None of the attacks this year have been against private yachts. However, I’m not taking much comfort in this. Thousands of boats safely transit the area, including (I’m guessing) hundreds of private boats. But, our boats are not representative of the boats that normally transit the region. Private boats in the area fit into two categories; small sailboats, who are not big profit opportunities, and large mega-yachts, carrying heavily armed crews. Neither of these groups are as appealing to the pirates as the typically unarmed freighters. Whether or not our group of three boats would attract the pirates interest, I do not know, but my sense is that the lack of attacks shouldn’t lure us into feeling that an attack is unlikely.

Over the past month I’ve found myself researching topics like: carrying arms, hiring armed guards and buying kidnap insurance. Am I being paranoid? Perhaps. I’ve spoken with experts who assured me that we would be totally safe, and with other experts who have said that the risks are real. Interestingly, I noticed that on one of the kidnap-insurance websites I went to (, that the first place listed was, “The Malacca Strait near Malaysia & Indonesia”. Insured or not, I do not want kidnapped.

Ultimately, Roberta and I decided we were probably safe to make the trip, but probably isn’t good enough. We wouldn’t relax if we had to spend the summer looking over our shoulder.

Instead, we’ll ship the boat to Turkey, and be the “advance team” for the GSSR. Our plan is to cruise locally in Hong Kong during the spring of 2011, then load the boat on a freighter for shipment to the Med.

I plan to be in Hong Kong to throw off their lines, as Grey Pearl and Seabird depart for Singapore without us…

It will be very sad seeing them leave while we’re stuck standing on the dock. But hopefully, we’ll reunite in Turkey for cruising in 2012.

That said, It will be interesting to see what happens with shipping Sans Souci to the Med. I am a bit of a pessimist when it comes to shipping boats, and suspect it will take longer than I think, cost more, and perhaps involve a different destination than desired. As regular readers of my blog may recall, a few years back I had a horrible experience with Yachtpath, which left my boat sitting for months in Costa Rica, and led to expensive litigation. I now have a large six-figure judgment against Yachtpath, but I’ll never get back the lost season of cruising. I have spoken to shippers who say that I’ll have no trouble getting Sans Souci to the Med. Hopefully they are right!

And, on a different topic…

I have just returned from a week on the boat in Hong Kong.
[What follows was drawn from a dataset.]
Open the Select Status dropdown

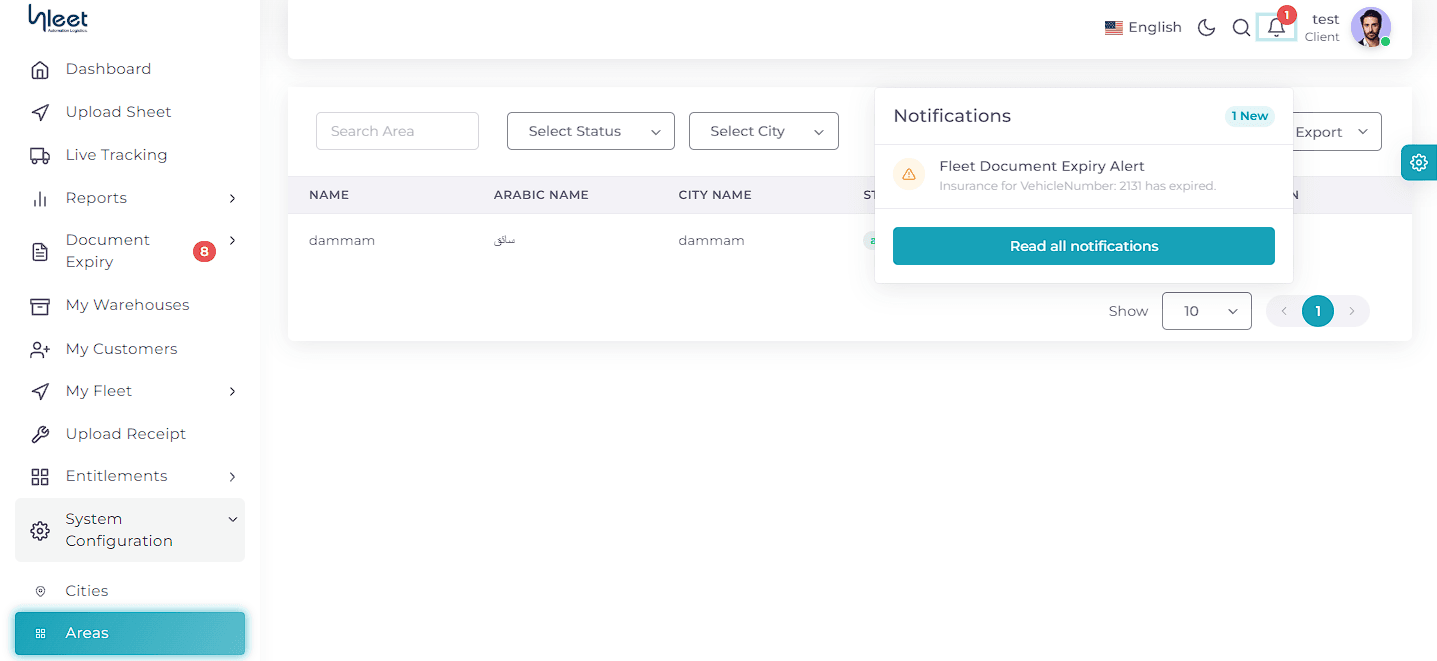click(x=591, y=131)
Jeff Sanson from Pacific Yacht Management, and Sam Stokes, from accompanied me. My goal was to check on the boat, and start getting ready for next season’s cruising. Roberta and I normally cruise four or five months a year, and I like to have the boat trouble-free while we are cruising. My strategy is to have Jeff maintain the boat in the off-season, so that Roberta and I can focus on having fun. The plan worked perfectly this year. We cruised from Osaka Japan to Hong Kong, over 2,600 miles, with no boat problems.

Jeff really doesn’t have much on his “to do list” this year. All of the projects are of the “ordinary annual maintenance” variety, things like changing the oil on the main engines, and generators.
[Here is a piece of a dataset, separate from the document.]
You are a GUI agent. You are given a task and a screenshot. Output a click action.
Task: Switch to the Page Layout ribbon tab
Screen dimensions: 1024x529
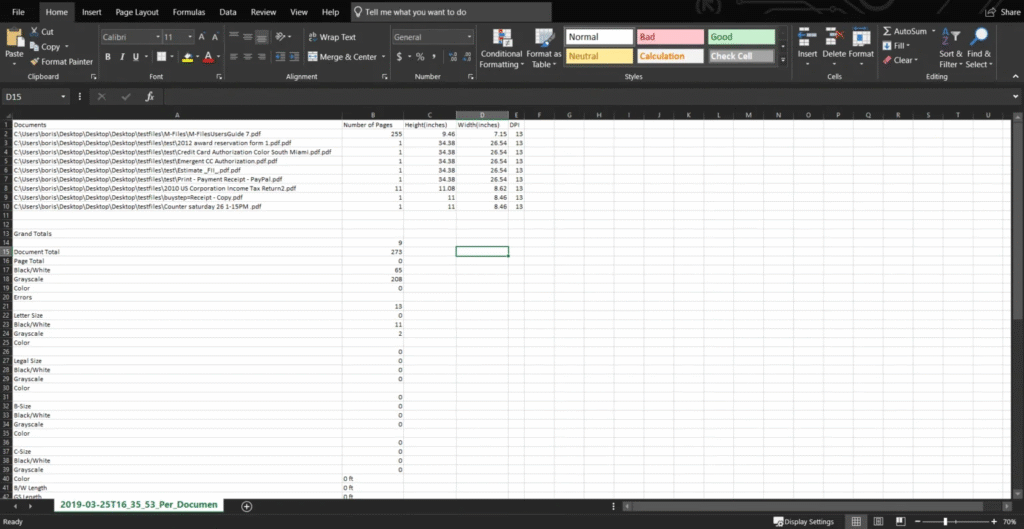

As part of maintenance we wanted to drop the tenders, and run them around, but hit a major problem…

I was working the controls to drop the tender when the davit suddenly froze and started spraying hydraulic fluid. At the time, the tender was suspended above the railing, half over Sans Souci’s bow, and the other half over the dock. I had been planning to lift the tender, which was on the port side, and drop it in the water on the starboard side. Instead, I had it hanging dangerously in space, with a broken davit.
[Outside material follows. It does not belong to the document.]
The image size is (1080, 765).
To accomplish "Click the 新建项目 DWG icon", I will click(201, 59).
Luckily, the tender seemed to be stable, hanging in the air, and not in danger of dropping. But, how would I get the tender down? The good news was that the davit could still raise and lower the tender, but side to side motion was impossible. Studying under the davit I could see that the hydraulic fluid was spraying from a chafed spot on one of the small metal-braid covered hoses. An un-clipped-off wire-tie from a nearby rubber hose had managed to rub a hole through one of the metal hydraulic hoses!

My first priority was to get the tender safely onto either my bow, or into the water.

I had some magic ‘rescue tape’ on board which claimed it could handle pressures to 700 psi. I doubted it could be used to seal the leak, a) Because the hydraulic pressure was probably higher than 700 psi, and b) because the metallic hose wasn’t a very good surface to apply the tape to. I had nothing to lose and tried an experiment, which failed. There was too much pressure. Darn.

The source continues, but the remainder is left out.